__Available data__:
------------------------------------------------

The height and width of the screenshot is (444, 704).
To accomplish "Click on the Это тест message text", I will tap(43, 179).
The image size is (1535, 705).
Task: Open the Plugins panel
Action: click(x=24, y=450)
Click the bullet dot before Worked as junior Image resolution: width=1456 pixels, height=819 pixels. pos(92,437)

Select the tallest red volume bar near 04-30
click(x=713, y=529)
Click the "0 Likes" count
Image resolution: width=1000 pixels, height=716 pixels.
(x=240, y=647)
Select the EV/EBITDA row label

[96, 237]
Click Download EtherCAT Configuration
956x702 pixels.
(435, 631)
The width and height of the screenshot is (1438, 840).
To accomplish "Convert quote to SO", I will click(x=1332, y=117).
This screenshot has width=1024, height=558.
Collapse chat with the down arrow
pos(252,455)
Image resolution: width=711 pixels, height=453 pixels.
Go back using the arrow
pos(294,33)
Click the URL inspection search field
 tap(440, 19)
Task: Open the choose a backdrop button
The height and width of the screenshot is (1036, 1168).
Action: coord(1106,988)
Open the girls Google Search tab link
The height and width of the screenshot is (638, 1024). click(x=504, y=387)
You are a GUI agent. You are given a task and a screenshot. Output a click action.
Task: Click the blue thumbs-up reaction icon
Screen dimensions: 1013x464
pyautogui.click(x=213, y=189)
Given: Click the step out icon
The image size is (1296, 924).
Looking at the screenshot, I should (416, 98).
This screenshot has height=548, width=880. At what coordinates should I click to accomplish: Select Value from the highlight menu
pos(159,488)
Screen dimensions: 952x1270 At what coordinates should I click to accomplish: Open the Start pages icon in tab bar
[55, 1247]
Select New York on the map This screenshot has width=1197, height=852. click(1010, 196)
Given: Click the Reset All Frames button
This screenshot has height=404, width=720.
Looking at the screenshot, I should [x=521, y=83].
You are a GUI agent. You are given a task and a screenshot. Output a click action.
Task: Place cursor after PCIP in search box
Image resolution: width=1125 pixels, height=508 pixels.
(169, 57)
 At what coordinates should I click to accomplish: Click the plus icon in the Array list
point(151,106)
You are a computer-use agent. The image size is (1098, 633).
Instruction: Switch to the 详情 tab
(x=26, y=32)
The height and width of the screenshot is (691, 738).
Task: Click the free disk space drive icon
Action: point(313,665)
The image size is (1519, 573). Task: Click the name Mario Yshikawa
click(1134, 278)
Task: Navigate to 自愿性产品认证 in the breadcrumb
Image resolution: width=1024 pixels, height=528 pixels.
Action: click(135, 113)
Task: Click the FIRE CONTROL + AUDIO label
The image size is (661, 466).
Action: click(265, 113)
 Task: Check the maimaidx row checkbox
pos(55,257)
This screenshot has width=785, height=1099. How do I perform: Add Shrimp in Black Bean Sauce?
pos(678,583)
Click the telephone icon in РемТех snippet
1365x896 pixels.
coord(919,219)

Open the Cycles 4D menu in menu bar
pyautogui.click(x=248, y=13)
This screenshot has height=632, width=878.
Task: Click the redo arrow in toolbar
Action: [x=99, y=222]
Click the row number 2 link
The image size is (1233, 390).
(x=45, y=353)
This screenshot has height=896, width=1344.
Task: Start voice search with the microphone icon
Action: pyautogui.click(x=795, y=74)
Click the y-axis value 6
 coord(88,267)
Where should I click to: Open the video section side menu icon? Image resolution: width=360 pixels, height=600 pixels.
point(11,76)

------------------------------------------------

__Work required__: The first line of the entries above and every line after it, up to and including the line with "Click the bullet", should be set down exactly.

__Reply__:
The height and width of the screenshot is (444, 704).
To accomplish "Click on the Это тест message text", I will tap(43, 179).
The image size is (1535, 705).
Task: Open the Plugins panel
Action: click(x=24, y=450)
Click the bullet dot before Worked as junior Image resolution: width=1456 pixels, height=819 pixels. pos(92,437)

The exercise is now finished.